I am aware that I walk a fine line. There’s a certain risk of exploitation when writing about death, the funeral business and the funeral home in which I grew up. I could be accused of being too glib, too morbid or disrespectful. So I hope and trust that the needle of my morbid-o-meter stays firmly pointed in the middle.

I didn’t follow in my father’s footsteps, although the thought crossed my mind when I was about eight years old. It was then that I first discovered that my father was an artist, though he probably never thought of himself as such.

A funeral director is not necessarily a mortician and a mortician is not necessarily a funeral director. My father was both. On my birth certificate, the answer to the request for the father’s occupation reads ‘undertaker’ and it’s how I’ve always answered the what-does-your-father-do question. The room clears quickly.

One funereal custom prevalent in the South that generates controversy is that of viewing the body. People are divided on whether or not this age old custom is valuable. My father told me that it helps the bereaved to place the idea of death firmly in the mind. Many people understand intellectually that death has occurred, but emotionally they are unable to comprehend. Most people these days have not had much experience with death. The mortality rate is higher, people die outside the home, and many people live far away from their families and haven’t been present for the death itself. Seeing, and even sometimes touching the deceased presents a tactile, visual confirmation that a person is not just gone away, but actually dead and they see exactly how death is different from life.

“Well, he looks real natural, Frank.”

This, probably the highest compliment my father received, was the aim. The bereaved sees their loved one at peace and if the undertaker has done a good job they won’t even notice the makeup or how much work went into making them look natural.
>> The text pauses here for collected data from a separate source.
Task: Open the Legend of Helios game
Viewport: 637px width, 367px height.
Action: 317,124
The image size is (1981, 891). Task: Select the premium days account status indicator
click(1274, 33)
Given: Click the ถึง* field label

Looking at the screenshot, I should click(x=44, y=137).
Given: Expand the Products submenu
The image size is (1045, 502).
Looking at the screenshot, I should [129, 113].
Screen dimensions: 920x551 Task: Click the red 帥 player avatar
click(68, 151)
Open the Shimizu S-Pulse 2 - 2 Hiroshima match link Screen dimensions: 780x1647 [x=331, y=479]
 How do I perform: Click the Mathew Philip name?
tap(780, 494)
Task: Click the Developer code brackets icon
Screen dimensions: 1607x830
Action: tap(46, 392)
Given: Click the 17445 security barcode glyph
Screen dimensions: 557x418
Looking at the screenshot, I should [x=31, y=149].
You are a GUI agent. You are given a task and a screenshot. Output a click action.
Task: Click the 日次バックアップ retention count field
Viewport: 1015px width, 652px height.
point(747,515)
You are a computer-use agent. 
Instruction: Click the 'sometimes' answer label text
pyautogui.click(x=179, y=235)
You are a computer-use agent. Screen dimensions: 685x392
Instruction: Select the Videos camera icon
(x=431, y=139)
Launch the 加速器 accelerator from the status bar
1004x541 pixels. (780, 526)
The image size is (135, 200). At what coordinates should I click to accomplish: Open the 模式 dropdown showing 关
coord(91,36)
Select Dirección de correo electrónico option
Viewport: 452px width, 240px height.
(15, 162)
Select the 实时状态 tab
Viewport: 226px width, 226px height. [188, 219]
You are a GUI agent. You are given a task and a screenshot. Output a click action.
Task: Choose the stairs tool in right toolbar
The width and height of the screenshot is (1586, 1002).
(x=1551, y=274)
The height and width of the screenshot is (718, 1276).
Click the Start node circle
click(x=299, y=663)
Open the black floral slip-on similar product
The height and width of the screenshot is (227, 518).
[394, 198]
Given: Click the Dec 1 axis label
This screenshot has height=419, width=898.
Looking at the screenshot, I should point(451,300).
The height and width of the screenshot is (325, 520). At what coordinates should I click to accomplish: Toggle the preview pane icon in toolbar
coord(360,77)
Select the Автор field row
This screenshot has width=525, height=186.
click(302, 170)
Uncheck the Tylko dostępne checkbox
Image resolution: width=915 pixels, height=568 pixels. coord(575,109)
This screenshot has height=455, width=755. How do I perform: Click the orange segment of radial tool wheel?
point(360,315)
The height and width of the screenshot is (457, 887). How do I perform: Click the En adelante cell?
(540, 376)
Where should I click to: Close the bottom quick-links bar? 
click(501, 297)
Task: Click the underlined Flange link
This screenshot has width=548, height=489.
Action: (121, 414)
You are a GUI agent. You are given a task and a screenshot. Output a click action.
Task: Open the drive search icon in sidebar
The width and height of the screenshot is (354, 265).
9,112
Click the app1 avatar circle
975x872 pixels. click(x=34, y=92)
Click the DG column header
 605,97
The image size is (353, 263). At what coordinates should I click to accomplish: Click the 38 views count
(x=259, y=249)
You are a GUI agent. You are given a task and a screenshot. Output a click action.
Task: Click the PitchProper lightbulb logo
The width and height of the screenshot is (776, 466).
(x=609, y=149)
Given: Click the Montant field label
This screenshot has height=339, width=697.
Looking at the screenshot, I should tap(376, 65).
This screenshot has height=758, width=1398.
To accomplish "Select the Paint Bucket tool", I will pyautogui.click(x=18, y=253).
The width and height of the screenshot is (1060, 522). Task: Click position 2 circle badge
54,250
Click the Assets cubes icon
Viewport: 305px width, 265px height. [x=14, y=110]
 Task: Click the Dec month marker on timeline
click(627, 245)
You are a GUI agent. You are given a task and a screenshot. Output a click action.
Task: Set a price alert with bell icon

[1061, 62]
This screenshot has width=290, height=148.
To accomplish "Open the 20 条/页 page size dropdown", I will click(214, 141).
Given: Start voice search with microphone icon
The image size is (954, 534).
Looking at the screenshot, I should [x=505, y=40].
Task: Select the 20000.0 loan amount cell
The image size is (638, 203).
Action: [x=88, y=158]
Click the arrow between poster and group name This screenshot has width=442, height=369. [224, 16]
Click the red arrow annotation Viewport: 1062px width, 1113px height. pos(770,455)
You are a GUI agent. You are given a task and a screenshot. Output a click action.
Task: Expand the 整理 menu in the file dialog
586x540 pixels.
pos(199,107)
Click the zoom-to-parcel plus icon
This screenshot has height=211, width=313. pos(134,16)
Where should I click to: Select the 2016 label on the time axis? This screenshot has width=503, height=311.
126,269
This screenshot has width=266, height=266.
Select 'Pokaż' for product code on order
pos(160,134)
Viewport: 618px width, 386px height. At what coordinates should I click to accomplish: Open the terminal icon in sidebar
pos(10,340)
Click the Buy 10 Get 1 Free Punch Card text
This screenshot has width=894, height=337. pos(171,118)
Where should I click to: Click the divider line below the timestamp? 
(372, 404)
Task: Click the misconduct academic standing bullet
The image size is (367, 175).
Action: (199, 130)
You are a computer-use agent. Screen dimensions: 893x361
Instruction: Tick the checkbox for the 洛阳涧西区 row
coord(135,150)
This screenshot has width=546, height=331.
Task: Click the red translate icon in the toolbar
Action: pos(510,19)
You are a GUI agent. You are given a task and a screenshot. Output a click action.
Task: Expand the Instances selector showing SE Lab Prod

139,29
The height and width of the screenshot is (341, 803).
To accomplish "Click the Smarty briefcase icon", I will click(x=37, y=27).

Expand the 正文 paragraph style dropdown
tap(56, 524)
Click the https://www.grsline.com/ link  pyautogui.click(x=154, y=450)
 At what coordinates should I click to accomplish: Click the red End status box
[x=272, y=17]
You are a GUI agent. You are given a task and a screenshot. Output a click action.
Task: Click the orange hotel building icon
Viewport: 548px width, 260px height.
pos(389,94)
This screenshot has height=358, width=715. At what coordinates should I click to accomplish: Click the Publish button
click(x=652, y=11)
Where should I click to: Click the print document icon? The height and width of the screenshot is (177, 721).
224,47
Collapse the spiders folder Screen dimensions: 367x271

The fear of bad makeup is one of the largest reasons a family would choose not to hold a viewing. A heavy-handed undertaker who creates, on both men and women, a waxy orange glow, garishly rouged cheeks, and enough greasy lipstick to dim a Vegas showgirl are the results of a very bad artist indeed.

Many people think that undertakers search high and low for a cosmetician, but that’s not true in most cases. The undertaker/mortician is well trained and if he performs his or her other duties well, not much makeup is needed.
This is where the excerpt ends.